**TASK REQUIREMENTS**
Check each line of the entries below for the word "Viewport" and state only how many lines have it.

◇ ◇ ◇ ◇

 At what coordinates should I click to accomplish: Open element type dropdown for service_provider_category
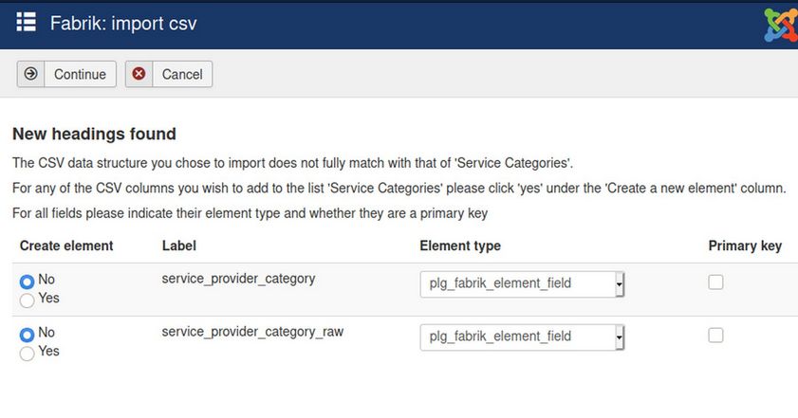coord(522,283)
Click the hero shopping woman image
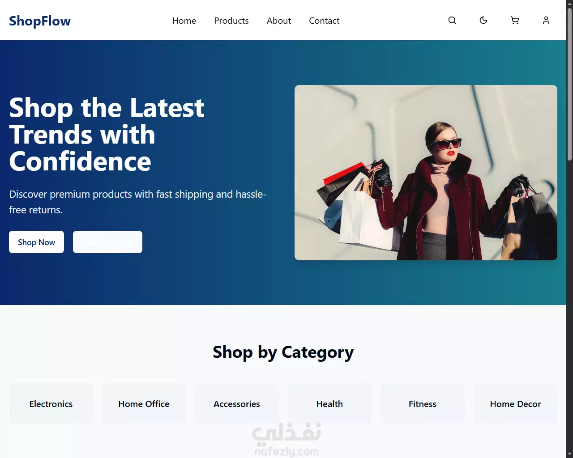This screenshot has height=458, width=573. [x=426, y=173]
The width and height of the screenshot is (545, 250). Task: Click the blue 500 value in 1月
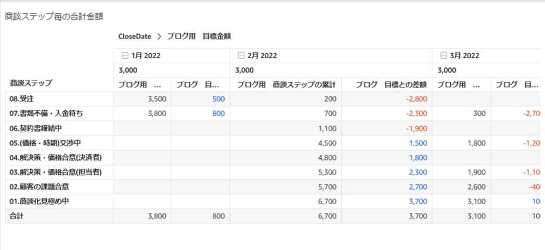(218, 99)
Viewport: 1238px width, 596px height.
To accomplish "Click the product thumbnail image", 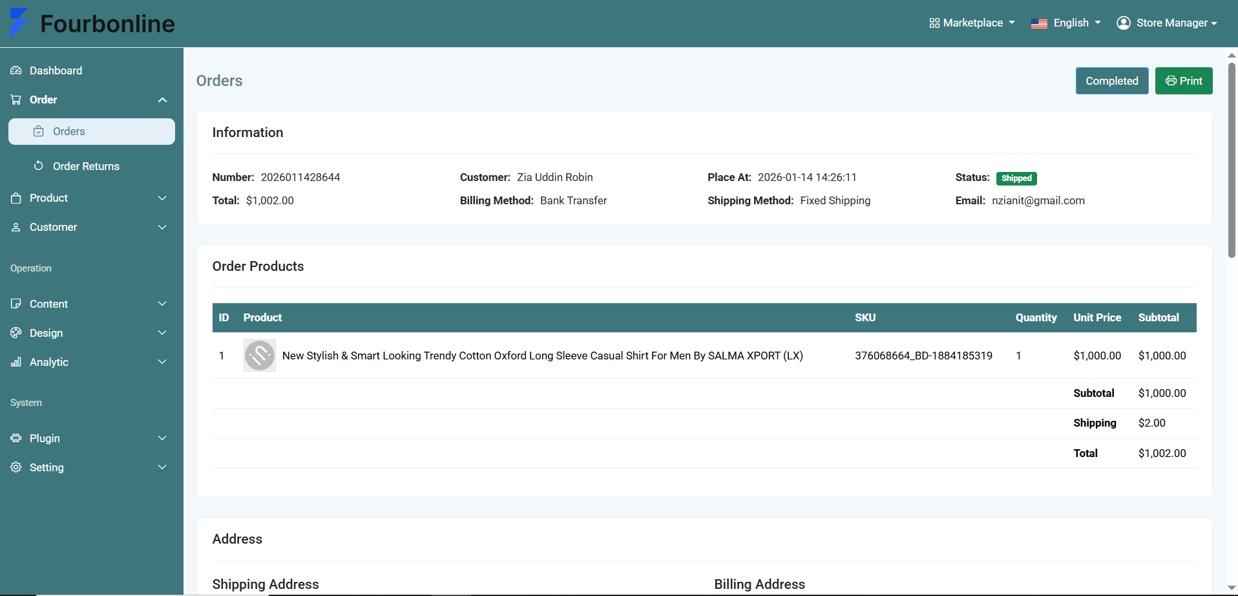I will [x=260, y=356].
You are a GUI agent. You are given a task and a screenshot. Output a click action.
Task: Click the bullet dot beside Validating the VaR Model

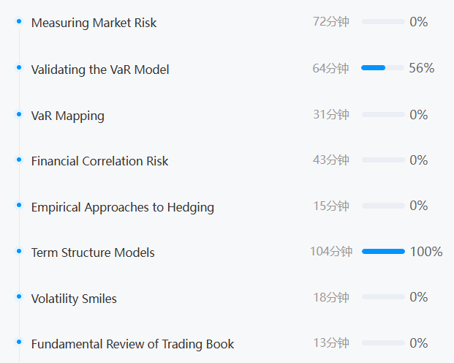pyautogui.click(x=19, y=67)
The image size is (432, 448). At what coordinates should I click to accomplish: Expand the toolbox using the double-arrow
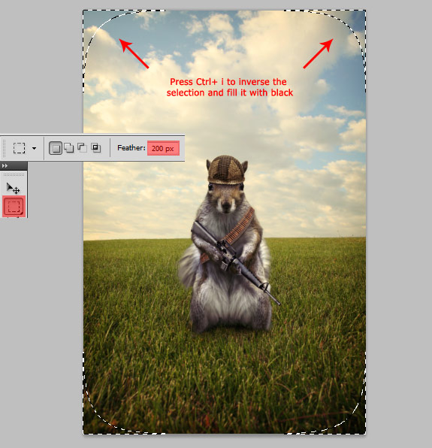click(x=5, y=165)
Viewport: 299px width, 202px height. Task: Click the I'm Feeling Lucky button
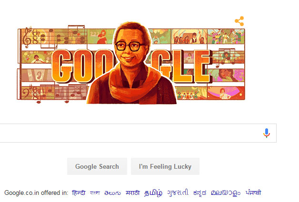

◇ ◇ ◇ ◇

**REPLY TO THE TASK**
2